**Required work:** Copy all lines in the data that contain the string "resolution".

**Given entries:**
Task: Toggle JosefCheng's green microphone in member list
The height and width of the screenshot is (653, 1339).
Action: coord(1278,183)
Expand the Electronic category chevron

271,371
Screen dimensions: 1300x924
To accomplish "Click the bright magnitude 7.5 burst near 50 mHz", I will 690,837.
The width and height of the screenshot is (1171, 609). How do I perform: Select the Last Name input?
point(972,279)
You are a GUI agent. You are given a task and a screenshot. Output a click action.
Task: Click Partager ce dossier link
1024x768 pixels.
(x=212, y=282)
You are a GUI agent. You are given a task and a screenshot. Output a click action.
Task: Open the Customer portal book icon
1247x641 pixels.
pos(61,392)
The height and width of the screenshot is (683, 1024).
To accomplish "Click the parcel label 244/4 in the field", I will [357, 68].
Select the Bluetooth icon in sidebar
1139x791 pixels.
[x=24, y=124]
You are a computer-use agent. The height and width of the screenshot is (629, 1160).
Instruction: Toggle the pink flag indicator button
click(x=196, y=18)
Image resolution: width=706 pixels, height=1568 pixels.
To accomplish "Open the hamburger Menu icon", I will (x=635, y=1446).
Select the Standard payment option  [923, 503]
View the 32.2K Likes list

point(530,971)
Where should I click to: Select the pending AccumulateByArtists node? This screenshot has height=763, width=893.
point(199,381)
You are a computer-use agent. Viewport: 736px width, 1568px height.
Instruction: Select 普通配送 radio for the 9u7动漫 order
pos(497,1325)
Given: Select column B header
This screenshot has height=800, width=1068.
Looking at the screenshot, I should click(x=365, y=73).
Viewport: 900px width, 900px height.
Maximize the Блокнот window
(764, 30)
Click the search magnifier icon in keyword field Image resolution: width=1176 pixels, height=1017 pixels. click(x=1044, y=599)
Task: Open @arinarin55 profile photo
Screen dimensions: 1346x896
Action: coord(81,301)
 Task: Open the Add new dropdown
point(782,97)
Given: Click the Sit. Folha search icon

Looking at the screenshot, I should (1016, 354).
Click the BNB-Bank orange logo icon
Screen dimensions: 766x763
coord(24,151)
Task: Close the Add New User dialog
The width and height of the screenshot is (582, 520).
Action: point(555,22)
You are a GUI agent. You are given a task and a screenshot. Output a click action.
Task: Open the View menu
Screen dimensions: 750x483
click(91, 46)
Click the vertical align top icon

**Response:**
Image resolution: width=706 pixels, height=1568 pixels.
Click the search magnifier icon in keyword field Image resolution: width=1176 pixels, height=1017 pixels. click(x=1044, y=599)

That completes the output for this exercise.